< Exodus 39 >

1 Zij maakten ook ambtsklederen, om in het heilige te dienen, van hemelsblauw, en purper, en scharlaken; ook maakten zij de heilige klederen, die voor Aaron waren, gelijk de HEERE aan Mozes geboden had.
They made woven clothing from blue, purple, and crimson thread for serving in the sanctuary. They also made holy clothing garments for Aaron, as the Lord had ordered Moses to do.
2 Aldus maakte hij den efod, van goud, hemelsblauw en purper, en scharlaken, en fijn getweernd linnen.
They made the ephod of finely-woven linen embroidered with gold, and with blue, purple, and crimson thread.
3 En zij rekten uit de dunne platen van goud, en sneden het tot draden, om te doen in het midden van het hemelsblauw, en in het midden van het purper, en in het midden van het scharlaken, en in het midden van het fijn linnen, van het allerkunstelijkste werk.

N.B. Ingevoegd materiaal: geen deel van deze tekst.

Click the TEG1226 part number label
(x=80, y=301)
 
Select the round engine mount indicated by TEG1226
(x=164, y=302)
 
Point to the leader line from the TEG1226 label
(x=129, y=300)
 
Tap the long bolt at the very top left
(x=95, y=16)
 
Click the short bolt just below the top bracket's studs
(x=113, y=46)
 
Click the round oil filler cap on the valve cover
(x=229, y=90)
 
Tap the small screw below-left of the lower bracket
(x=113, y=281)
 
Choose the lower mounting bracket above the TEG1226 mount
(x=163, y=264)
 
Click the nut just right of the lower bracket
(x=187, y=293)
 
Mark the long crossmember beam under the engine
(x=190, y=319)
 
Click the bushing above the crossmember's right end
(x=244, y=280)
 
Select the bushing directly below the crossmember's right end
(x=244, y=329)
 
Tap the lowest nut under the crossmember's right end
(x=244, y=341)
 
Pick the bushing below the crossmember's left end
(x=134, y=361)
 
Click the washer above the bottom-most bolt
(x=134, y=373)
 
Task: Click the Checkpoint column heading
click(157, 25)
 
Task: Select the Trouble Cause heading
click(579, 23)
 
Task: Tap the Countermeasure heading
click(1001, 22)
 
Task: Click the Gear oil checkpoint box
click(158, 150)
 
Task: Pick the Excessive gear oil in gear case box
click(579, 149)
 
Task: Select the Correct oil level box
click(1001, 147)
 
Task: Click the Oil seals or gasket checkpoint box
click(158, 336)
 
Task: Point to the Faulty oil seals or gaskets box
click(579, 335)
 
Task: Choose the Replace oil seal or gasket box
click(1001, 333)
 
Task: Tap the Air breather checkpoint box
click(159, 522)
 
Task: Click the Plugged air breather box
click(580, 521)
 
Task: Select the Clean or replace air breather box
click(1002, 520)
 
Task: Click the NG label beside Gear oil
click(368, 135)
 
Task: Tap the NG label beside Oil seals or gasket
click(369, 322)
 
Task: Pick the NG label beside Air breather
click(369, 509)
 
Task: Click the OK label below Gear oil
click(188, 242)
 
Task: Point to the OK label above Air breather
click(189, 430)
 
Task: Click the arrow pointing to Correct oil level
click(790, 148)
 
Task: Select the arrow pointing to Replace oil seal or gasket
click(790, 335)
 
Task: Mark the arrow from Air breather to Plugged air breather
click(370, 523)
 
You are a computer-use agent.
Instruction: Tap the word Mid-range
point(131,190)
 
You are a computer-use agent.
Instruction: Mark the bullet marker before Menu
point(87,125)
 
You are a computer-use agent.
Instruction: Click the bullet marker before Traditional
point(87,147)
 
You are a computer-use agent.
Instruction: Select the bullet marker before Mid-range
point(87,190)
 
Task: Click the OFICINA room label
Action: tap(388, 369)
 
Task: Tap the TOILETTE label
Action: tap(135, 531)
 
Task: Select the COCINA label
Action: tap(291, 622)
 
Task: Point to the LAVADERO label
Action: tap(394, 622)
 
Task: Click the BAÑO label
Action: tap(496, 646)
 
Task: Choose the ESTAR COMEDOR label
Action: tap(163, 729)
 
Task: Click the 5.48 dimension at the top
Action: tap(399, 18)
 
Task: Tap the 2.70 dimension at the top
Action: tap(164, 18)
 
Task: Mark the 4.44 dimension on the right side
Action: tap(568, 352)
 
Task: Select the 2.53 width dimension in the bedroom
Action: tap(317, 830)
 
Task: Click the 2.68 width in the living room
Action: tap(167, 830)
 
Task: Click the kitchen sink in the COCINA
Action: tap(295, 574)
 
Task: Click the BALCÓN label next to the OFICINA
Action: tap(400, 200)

They hammered out thin sheets of gold and cut threads from them to weave in with the blue, purple, and scarlet thread, together with fine linen, all skillfully worked.
4 Zij maakten samenvoegende schouderbanden daaraan; aan deszelfs beide einden werd hij samengevoegd.
Two shoulder pieces were attached to the front and back pieces.
5 En de kunstelijke riem zijns efods, die daarop was, was gelijk zijn werk, van hetzelfde, van goud, van hemelsblauw, en purper, en scharlaken, en fijn getweernd linnen, gelijk als de HEERE aan Mozes bevolen had.
The waistband of the ephod was one piece made in the same way, using gold thread, with blue, purple, and crimson thread, and with finely-woven linen, as the Lord had ordered Moses to do.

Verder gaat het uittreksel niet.